Answer Key

1. (C) accepts an electron pair
2. (B) $10^{-14}$
3. (C) 7
4. (B) $\sqrt{K_a c}$
5. (C) basic

6. Two species that differ by a single proton form a conjugate acid–base pair; e.g. $HCl$ (acid) and $Cl^-$ (its conjugate base), or $NH_4^+$ (acid) and $NH_3$ (its conjugate base).
7. $[OH^-]=10^{-4}$, so $pOH=4$ and $pH=14-4=10$.
8. For a weak electrolyte the degree of ionisation increases on dilution. For a weak acid $K_a=\dfrac{c\alpha^2}{1-\alpha}\approx c\alpha^2$, so $\alpha=\sqrt{K_a/c}$.

9. $[H^+]=\sqrt{K_a c}=\sqrt{1.8\times10^{-4}\times0.1}=\sqrt{1.8\times10^{-5}}=4.24\times10^{-3}\ \text{M}$.
10. $NH_4Cl$ is the salt of a strong acid and weak base. It gives $NH_4^+$, which reacts with water: $NH_4^+ + H_2O \rightleftharpoons NH_4OH + H^+$. The released $H^+$ makes the solution acidic ($pH<7$); $Cl^-$ does not hydrolyse.

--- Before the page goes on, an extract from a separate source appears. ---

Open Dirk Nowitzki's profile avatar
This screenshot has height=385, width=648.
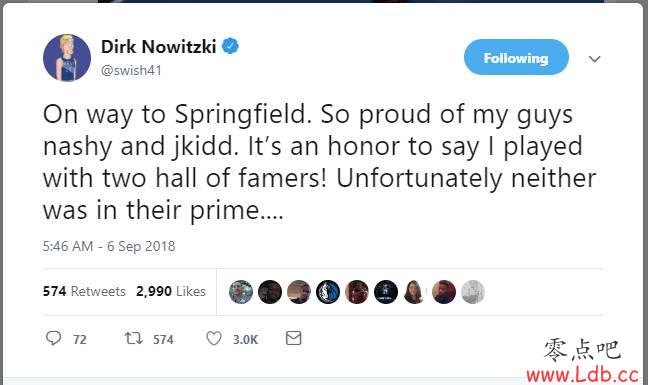click(67, 58)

11. $pH=-\log[H^+]$ and $K_w=[H^+][OH^-]=10^{-14}$ at $298\ \text{K}$. Taking $-\log$ of $K_w$: $-\log[H^+]-\log[OH^-]=14$, i.e. $pH+pOH=14$. For $0.05\ \text{M}$ $H_2SO_4$, each mole gives 2 $H^+$, so $[H^+]=0.10\ \text{M}$; $pH=-\log(0.10)=1$.